- The Washington Times - Thursday, March 20, 2008

ATLANTA (AP) — One of the first large quality-of-life studies on today’s prostate-cancer treatments suggests that for some men, it’s a matter of picking your poison and facing potential sexual, urinary or other problems.

Of the choices studied — surgery, standard radiation, hormone therapy or radioactive seeds — the seeds seemed to carry a lower risk of several of these side effects.

Hormone therapy — when combined with radiation — had a big effect on men’s vitality and sexuality. The radioactive pellets sometimes led to sexual problems too, but more often involved discomfort in urinating.

The research, published in today’s New England Journal of Medicine, doesn’t address the cure rates of different treatments. Moreover, not every treatment is an option for every man. For example, radioactive pellets are generally used only in men with early-stage cancer that is slow-growing.

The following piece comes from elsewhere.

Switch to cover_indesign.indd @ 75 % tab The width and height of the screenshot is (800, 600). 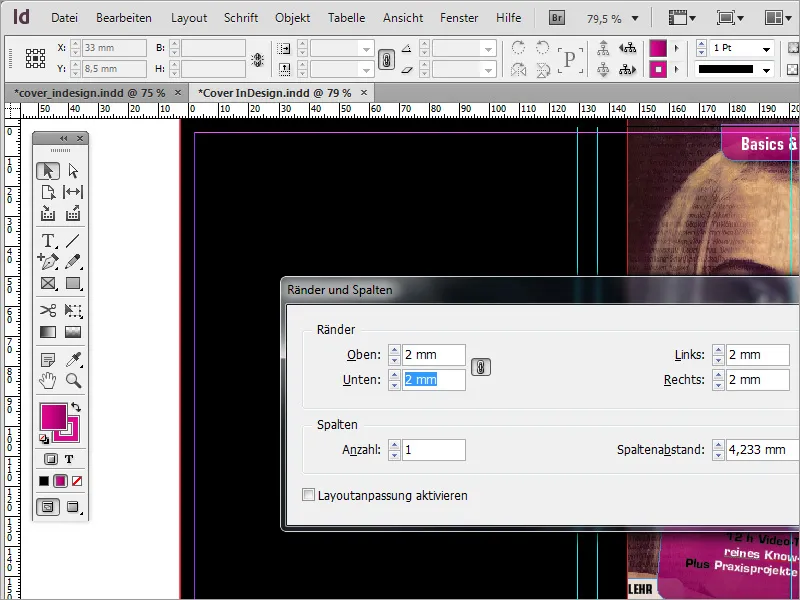click(90, 92)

Nor does the study speak to decisions about whether to treat at all a slow-growing form of cancer — the second-deadliest for American men — that can take 10 or 20 years to become life-threatening.

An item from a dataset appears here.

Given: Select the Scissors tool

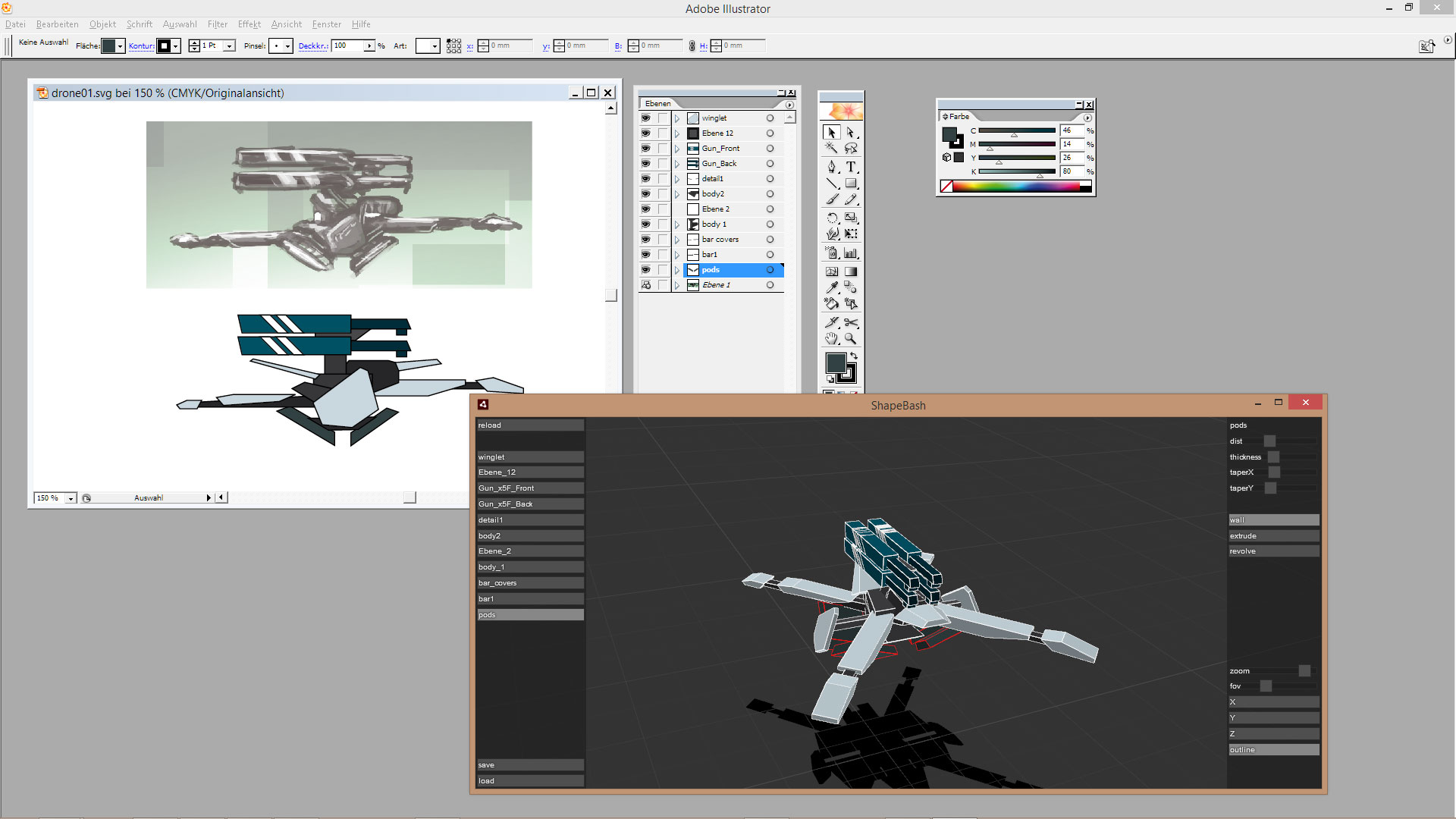Looking at the screenshot, I should click(x=851, y=322).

An 80-year-old man may choose to avoid all treatment and the assorted complications. But for a man of, say, 50, the study provides some insight into the side effects of different options, said Dr. William Oh, a Harvard University prostate-cancer specialist.

“We’ve just never had the data that put patients side by side like this before,” said Dr. Oh, who was not involved in the study.

The researchers surveyed about 1,200 patients, as well as 625 wives, who were enrolled at nine U.S. hospitals from March 2003 to March 2006. Telephone surveys were done before treatment began and at two, six, 12 and 24 months afterward.

Nearly 300 of the men in the study underwent brachytherapy, which involved the implant of radioactive pellets (often called “seeds”) in the prostate to kill cancer cells.

About 300 got more-conventional radiation treatments beamed at a tumor. And nearly 600 had their prostate tumors surgically removed, with most of them undergoing nerve-sparing procedures intended to minimize the operation’s effect on sexual performance.

About 90 got hormone therapy in addition to conventional radiation, and some got it in addition to brachytherapy. Hormone therapy, which suppresses testosterone production, is used to enhance radiation treatment and improve survival.

Although life-threatening side effects were rare, men in all the groups experienced, to varying degrees, problems with urinating, achieving erections and moving their bowels.

No procedure was clearly best or worst across the board.